(Work required): All entries below need to be written out exactly, but without their pictures.

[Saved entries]
-------------------------
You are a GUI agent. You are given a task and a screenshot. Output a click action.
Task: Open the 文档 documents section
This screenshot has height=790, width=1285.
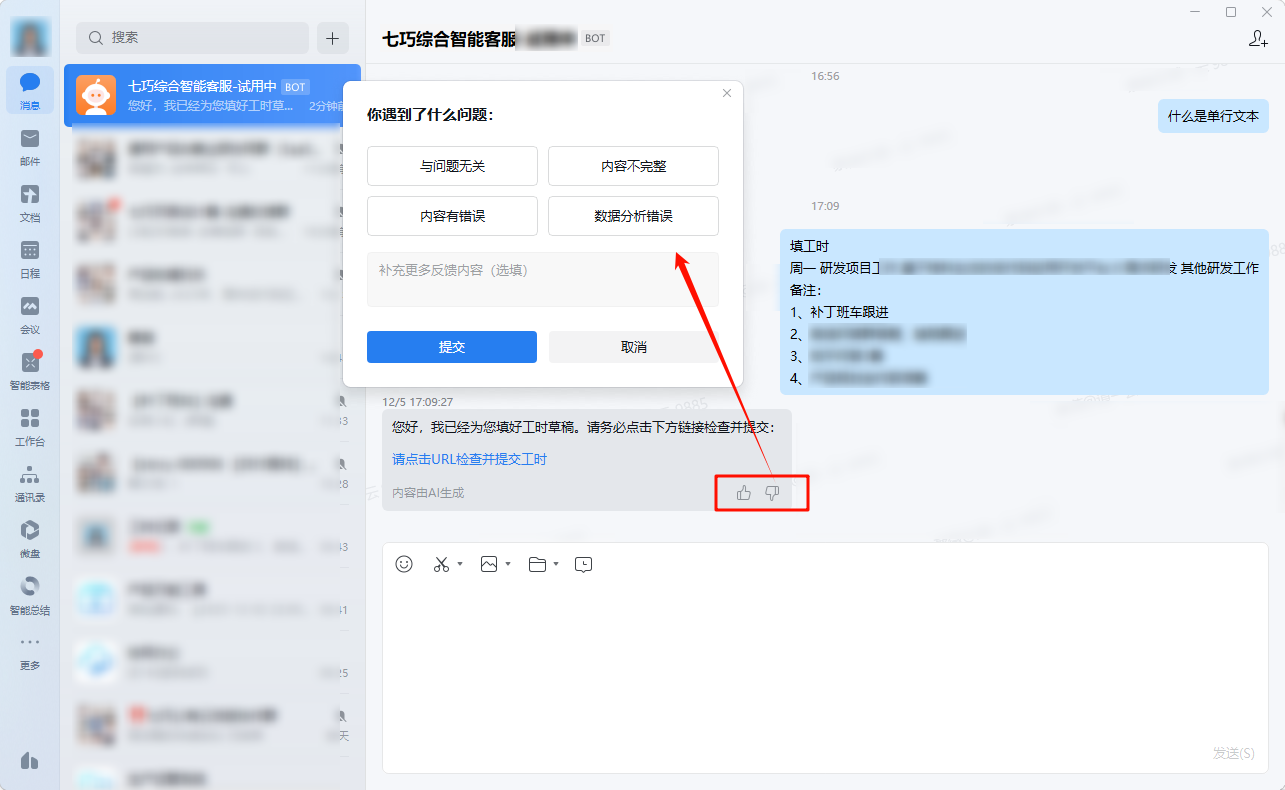pyautogui.click(x=30, y=195)
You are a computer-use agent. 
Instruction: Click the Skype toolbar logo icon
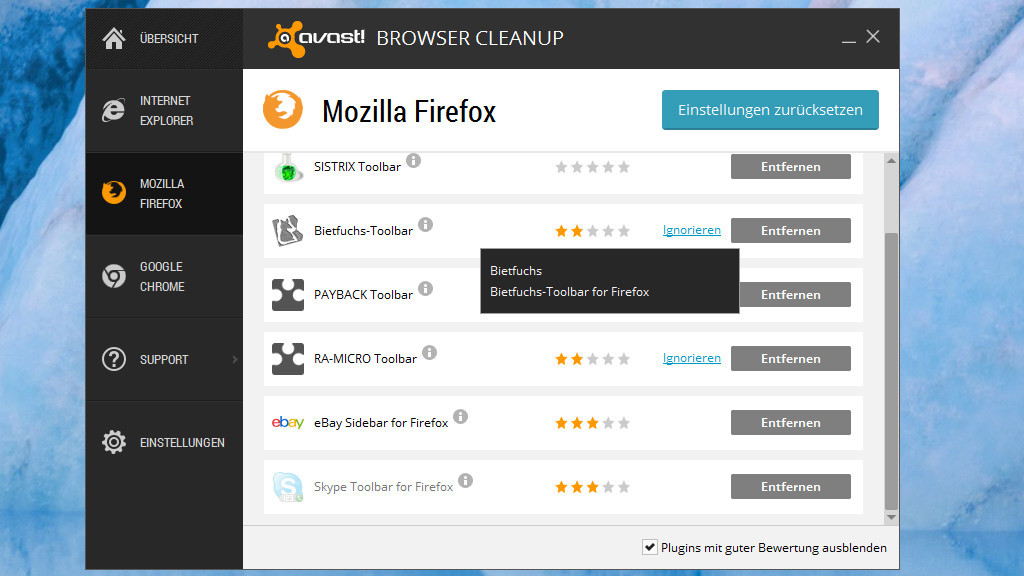coord(288,487)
-------------------------
(Exercise answer):
You are a GUI agent. You are given a task and a screenshot. Output a click action.
Task: Open the 文档 documents section
This screenshot has height=790, width=1285.
pyautogui.click(x=30, y=195)
You are a computer-use agent. 
Instruction: Click the Skype toolbar logo icon
coord(288,487)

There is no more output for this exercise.